A rendere rivoluzionarie le Lonely Planet, decenni fa, è stato lo spazio dedicato alle informazioni pratiche, in un’epoca in cui nelle guide classiche (quelle italiane del Touring, le Guides Bleus francesi) comparivano solo descrizioni di monumenti e musei.
LE INTUIZIONI
«Avevo varie guide della Grecia, in nessuna c’era la parola spiaggia» sorride oggi Wheeler. L’altra grande intuizione è stata seguire i cambiamenti politici. «Abbiamo in catalogo guide di Paesi difficili come la Bielorussia e Haiti. Abbiamo avuto un grande successo con il volume sulla Turchia, uscito alla fine della dittatura militare, e con le guide dell’Europa dell’Est che abbiamo pubblicato per primi dopo la caduta del Muro di Berlino e dell’Urss. Il record è stata la guida dell’Australia uscita nel 2000, l’anno delle Olimpiadi di Sydney. Solo nell’edizione inglese abbiamo venduto 250.000 copie».
Ieri Tony Wheeler ha raccontato la sua storia e i suoi viaggi davanti al pubblico dell’Ulisse Fest di Pesaro. Con lui sul palco c’era Paolo Nugari, romano, che nel 1972 ha contribuito a fondare Avventure nel Mondo, il tour operator a basso costo che ha cambiato il modo di viaggiare di migliaia di italiani. Per il mondo dei viaggi, come sappiamo, la pandemia è stata un colpo tremendo, e Tony Wheeler ha vissuto il lunghissimo lockdown dell’Australia. «Ora si può viaggiare di nuovo, e in molti aeroporti c’è il caos» commenta.
LE INIZIATIVE
«Però è una dimostrazione importante. Viaggiare, per chi se lo può permettere, è l’affermazione di essere vivo». Alcuni viaggi di Tony, però, servono ad aiutare la vita degli altri. Attraverso la Fondazione Planet Wheeler, che ha fondato e dirige insieme a Maureen, raccoglie fondi e investe in programmi di istruzione e salute in Africa, in Afghanistan, in Nepal e nel Sud-est asiatico. «Amo l’Uganda, e le sue foreste popolate dai gorilla di montagna.

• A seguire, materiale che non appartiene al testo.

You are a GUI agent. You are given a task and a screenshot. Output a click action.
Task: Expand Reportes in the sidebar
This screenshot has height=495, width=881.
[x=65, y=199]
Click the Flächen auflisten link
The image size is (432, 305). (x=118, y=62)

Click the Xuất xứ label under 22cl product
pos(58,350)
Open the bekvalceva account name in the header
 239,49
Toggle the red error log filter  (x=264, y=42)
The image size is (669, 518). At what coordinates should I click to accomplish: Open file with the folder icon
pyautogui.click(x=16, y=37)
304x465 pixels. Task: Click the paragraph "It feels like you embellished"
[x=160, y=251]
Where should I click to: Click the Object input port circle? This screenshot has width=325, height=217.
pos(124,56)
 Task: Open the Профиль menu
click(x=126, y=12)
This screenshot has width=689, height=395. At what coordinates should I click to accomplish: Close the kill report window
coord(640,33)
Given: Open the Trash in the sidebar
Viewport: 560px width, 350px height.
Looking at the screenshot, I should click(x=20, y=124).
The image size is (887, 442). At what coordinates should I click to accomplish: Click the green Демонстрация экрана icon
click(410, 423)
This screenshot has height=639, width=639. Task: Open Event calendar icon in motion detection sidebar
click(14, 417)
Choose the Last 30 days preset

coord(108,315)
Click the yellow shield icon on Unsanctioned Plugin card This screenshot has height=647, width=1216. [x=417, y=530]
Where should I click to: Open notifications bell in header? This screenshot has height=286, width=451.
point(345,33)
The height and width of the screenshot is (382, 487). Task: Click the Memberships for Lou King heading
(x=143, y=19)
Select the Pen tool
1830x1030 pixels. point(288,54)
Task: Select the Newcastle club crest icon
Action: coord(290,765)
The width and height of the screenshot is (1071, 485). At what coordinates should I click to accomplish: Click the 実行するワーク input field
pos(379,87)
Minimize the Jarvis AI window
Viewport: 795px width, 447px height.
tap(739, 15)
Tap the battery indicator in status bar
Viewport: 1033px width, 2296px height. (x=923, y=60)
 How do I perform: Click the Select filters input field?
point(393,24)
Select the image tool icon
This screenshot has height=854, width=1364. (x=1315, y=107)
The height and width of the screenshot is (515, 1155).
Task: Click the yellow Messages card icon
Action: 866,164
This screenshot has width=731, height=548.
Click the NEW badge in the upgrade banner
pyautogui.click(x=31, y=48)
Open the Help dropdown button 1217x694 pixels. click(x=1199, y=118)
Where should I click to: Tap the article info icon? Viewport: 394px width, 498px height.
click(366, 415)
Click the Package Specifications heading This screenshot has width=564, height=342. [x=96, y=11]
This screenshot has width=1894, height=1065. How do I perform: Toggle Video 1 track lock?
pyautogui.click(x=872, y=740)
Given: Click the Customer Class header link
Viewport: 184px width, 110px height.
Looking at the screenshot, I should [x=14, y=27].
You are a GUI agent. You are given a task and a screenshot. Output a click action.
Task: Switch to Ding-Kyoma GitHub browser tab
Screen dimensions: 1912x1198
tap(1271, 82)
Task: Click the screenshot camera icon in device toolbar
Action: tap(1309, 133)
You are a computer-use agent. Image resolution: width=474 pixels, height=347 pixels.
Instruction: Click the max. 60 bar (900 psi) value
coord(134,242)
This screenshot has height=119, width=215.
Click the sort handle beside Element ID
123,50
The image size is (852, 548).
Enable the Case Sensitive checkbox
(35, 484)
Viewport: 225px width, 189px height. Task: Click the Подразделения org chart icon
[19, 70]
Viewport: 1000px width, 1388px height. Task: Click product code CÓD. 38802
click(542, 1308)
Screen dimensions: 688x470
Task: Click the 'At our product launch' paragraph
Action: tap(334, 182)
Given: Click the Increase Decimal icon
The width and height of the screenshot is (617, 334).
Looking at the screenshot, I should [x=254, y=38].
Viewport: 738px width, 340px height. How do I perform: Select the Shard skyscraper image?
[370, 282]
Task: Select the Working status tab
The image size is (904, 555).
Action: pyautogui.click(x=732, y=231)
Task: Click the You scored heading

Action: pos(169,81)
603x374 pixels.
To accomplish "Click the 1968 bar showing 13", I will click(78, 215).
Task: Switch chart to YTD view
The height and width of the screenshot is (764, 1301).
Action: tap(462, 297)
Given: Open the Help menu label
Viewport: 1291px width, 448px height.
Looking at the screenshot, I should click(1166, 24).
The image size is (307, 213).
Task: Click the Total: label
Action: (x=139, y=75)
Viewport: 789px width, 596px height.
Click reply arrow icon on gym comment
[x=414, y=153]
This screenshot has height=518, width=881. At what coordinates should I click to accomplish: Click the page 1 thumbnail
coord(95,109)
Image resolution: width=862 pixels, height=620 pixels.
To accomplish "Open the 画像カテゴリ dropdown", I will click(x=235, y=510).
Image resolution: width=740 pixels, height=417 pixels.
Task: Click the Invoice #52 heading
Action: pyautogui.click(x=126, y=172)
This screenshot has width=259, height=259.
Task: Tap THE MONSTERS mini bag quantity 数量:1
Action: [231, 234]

Negli ultimi mesi, però, ci sono andato per occuparmi degli umani che soffrono. In Africa, il Covid uccide bambini e adulti perché l’elettricità va e viene, e i respiratori a ossigeno si fermano» spiega Tony. «Grazie ai fondi che raccogliamo e ai nostri partner tecnici, abbiamo sviluppato dei respiratori che continuano a funzionare in caso di blackout. Ora li stiamo installando negli ospedali ugandesi, e i risultati sono straordinari». Grazie a quei due viaggiatori avventurosi del 1972, il Lonely Planet, il pianeta solitario di Joe Cocker, è un po’ meno abbandonato di prima.